Politics and Power
Shakespeare's approach to both historical and contemporary politics has long been a focus of scholarly study. Critics from Shakespeare's own time to the present have attempted to identify individuals and events from the plays with instances of political intrigue that were known to Shakespeare. Most modern scholarship has been less concerned, however, with finding correspondences between the fictional and actual, focusing instead on Shakespeare's treatment of prevailing trends in social, intellectual, and political thought. Late-twentieth-century commentators have extended the discussion from the explicitly political to a discussion of politics in Shakespeare as the term is applied in one current sense: to unequal power relationships between individuals and institutions.

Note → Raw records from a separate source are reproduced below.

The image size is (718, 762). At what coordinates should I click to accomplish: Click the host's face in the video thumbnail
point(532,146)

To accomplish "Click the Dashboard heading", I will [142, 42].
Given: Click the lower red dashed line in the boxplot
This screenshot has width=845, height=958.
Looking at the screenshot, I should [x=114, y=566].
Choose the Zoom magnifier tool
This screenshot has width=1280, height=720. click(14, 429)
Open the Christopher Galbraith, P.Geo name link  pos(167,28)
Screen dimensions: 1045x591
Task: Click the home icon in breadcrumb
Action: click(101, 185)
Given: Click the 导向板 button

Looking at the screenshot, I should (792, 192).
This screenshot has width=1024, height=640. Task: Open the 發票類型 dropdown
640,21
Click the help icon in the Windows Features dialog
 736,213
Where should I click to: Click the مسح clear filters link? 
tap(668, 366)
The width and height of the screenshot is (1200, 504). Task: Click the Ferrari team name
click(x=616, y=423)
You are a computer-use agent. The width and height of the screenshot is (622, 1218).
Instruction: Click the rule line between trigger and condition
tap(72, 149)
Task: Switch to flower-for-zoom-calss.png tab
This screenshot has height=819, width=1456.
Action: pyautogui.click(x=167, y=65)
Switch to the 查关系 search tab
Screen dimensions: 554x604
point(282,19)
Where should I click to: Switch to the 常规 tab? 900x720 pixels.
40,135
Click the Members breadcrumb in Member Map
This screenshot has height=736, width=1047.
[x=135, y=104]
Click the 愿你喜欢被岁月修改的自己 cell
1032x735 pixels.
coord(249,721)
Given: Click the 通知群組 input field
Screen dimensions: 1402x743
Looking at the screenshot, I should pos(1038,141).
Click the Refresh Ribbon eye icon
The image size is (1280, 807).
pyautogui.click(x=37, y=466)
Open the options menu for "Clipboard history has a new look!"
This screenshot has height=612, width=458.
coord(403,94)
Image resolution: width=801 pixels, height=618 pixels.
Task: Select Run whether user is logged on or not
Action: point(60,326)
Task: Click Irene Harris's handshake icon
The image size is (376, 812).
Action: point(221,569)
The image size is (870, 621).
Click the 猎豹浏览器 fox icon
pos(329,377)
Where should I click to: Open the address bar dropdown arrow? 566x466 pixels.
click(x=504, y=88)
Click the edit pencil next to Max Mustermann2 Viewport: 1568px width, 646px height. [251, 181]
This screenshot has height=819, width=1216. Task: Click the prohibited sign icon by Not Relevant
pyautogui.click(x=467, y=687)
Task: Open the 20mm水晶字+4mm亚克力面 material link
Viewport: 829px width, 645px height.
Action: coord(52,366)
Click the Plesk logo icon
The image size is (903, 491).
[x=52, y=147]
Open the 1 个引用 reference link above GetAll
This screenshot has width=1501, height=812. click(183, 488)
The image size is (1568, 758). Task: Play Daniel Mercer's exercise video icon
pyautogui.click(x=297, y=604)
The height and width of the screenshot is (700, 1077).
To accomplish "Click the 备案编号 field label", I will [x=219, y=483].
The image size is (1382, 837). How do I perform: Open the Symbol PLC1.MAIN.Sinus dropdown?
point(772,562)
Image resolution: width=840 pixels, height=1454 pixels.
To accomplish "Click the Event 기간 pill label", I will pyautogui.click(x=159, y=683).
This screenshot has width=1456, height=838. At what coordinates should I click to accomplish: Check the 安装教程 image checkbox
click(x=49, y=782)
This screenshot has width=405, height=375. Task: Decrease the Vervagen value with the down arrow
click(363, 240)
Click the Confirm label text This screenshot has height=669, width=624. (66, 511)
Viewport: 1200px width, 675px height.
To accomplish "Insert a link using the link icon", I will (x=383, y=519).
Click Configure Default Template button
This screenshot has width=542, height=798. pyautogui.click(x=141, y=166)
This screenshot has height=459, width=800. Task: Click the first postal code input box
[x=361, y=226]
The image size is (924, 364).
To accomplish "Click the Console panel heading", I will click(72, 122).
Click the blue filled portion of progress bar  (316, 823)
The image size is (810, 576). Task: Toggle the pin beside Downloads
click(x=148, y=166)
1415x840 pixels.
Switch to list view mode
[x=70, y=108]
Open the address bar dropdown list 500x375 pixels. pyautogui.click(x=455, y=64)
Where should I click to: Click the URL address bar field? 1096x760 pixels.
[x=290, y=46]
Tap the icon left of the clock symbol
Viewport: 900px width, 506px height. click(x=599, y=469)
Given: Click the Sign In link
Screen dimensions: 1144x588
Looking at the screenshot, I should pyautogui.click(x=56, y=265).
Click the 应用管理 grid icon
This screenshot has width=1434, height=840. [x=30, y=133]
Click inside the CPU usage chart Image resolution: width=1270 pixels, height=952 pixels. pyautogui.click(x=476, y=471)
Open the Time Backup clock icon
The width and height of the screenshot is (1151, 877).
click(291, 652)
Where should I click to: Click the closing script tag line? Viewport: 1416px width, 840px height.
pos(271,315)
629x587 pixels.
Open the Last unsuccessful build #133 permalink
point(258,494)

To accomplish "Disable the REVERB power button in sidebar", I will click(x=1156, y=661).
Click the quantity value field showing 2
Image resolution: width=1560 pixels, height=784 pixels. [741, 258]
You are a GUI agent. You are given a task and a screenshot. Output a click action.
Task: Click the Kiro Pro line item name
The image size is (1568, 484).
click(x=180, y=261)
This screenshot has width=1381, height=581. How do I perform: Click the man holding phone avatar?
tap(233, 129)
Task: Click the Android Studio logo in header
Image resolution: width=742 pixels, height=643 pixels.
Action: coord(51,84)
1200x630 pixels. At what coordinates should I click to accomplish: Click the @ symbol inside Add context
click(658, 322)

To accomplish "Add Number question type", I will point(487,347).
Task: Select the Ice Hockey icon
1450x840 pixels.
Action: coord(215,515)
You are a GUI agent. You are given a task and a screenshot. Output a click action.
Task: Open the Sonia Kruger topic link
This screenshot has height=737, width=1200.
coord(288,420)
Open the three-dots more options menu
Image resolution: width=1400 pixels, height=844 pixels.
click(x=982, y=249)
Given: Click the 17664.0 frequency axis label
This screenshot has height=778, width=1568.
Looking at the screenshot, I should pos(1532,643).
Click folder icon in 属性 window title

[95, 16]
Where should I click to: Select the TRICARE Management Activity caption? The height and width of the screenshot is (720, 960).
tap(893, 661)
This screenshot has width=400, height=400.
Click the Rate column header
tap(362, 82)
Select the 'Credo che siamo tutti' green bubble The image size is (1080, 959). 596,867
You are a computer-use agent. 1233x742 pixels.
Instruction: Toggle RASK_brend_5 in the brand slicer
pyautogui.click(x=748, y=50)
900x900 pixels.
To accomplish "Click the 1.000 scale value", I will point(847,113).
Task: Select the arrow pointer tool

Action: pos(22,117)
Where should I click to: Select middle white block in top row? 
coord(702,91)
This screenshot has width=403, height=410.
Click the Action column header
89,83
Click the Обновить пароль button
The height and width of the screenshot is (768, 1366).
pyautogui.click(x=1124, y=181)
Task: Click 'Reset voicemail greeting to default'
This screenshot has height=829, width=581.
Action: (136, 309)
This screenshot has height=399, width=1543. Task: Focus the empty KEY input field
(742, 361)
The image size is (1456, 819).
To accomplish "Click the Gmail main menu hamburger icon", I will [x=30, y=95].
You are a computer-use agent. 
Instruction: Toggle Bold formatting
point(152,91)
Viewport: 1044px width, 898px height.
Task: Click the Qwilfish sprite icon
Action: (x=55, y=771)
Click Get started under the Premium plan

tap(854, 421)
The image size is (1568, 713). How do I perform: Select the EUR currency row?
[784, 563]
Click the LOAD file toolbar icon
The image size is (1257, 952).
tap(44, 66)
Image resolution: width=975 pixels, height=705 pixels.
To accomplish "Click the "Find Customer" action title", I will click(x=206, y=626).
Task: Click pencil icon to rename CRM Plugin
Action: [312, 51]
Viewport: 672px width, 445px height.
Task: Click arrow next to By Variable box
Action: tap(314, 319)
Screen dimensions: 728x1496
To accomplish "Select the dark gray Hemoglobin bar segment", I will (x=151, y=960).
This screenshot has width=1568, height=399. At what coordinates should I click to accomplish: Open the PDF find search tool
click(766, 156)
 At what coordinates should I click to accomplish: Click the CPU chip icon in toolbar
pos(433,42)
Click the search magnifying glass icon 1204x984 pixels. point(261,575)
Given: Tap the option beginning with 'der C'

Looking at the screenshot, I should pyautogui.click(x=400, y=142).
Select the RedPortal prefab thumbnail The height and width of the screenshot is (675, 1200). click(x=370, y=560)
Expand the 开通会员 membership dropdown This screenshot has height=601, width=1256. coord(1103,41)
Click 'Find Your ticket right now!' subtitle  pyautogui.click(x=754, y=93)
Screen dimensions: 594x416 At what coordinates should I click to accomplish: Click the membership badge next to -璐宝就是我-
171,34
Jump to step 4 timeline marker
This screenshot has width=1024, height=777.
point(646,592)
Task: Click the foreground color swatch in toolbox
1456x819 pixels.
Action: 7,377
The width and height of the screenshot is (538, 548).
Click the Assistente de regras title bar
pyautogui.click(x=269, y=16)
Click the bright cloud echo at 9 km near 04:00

Commentators remain divided on the question of Shakespeare's knowledge of political history, and even on the issue of whether it ultimately matters if Shakespeare possessed such knowledge. Early critics contended that Shakespeare had little knowledge of classical political history, and tended to speculate that Shakespeare crafted historical political situations in his plays primarily in order to comment obliquely on events that were current at the time he was writing. Most scholarship from the latter half of the twentieth century focuses on Shakespeare's interpretation or adaptation of both current and historical political situations in ways that would have resonance for his late-sixteenth-century audience. It is generally accepted that Shakespeare crafted his plays on many levels to satisfy a whole range of potential audience members, from the poorly educated, often illiterate groundlings, characterized by Shakespeare in Hamlet as "for the most part capable of nothing but inexplicable dumb-shows and noise," to the politically astute courtiers—people whose livelihoods and even lives depended on remaining attuned to the contemporary political scene.